*TEXT EXTRACT:*
Visit every week to read Norman Lebrecht's latest column. [Index]


More cracks opening in the Shostakovich code

By Norman Lebrecht / August 18, 2006


The centennial year of Dmitri Shostakovich, who was born in St Petersburg on 25 September 1906 and gets his Proms window this week, has yielded a rush of fresh perspectives – far more than the concurrent avalanche of Mozart 250th events which has merely rewrapped the same old marzipan balls for gullible consumption.

Six new books on Mozart have failed to elicit one unknown fact of any consequence, and the laying out of all 22 operas at Salzburg this month merely confirms the gulf of genius that separates the three Da Ponte scripts – Figaro, Cosi, and Don Giovanni – from the next rung of Idomeneo, Clemenza and the Magic Flute; and beyond them lies a wilderness of dreary plots and musical polyfiller. Any latecomer who mistakes Zaide for Zauberfloete is going to get locked in for an interminable stretch at upwards of 200 Euros a seat.

Shostakovich, in polar contrast, has preserved his mystery and redoubled his appeal. His inner mind has resisted scholarly penetration, along with the secrets of his marital and extra-marital lives. There is no new biography coming up and the heat has gone out of the historians’ row as to whether he was a cowed follower of Soviet doctrine or a subversive dissident.

*PROVIDED DATA:*
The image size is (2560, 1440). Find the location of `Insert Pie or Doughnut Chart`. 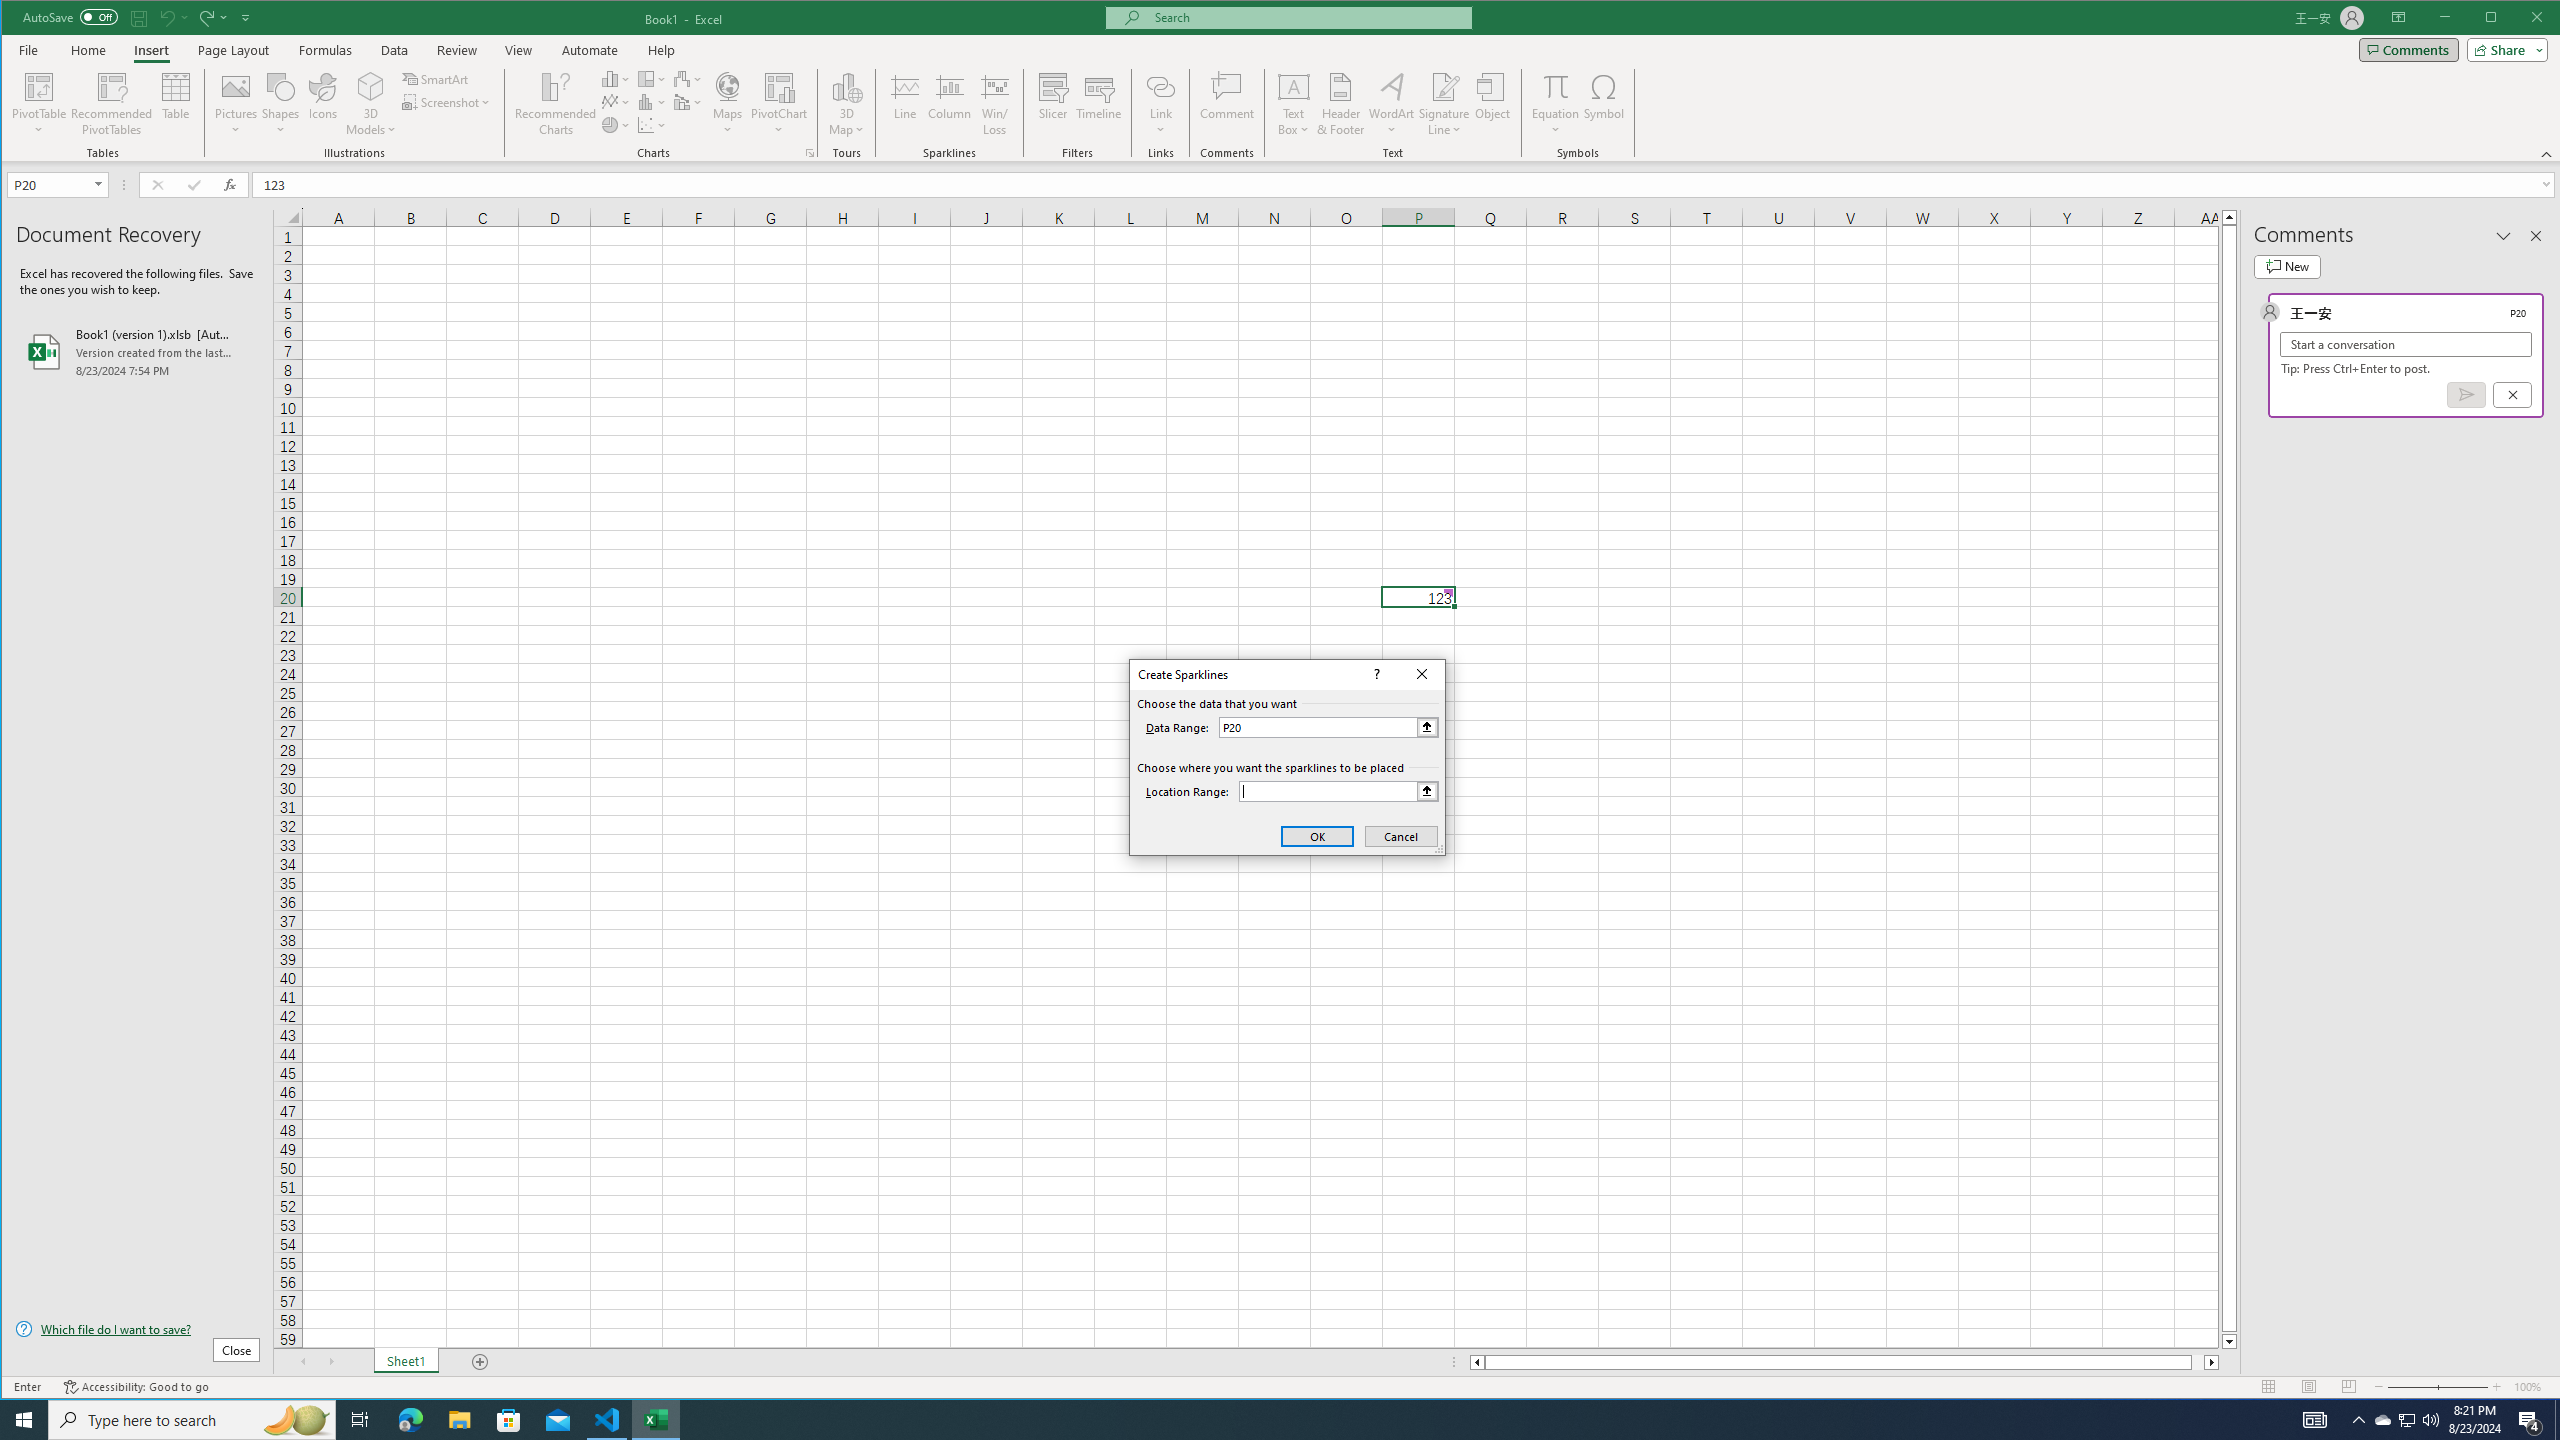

*WHAT YOU NEED TO DO:* In the column on Shostakovich above, where and when was he born?

*REPLY TO THE TASK:* He was born in St Petersburg on 25 September 1906.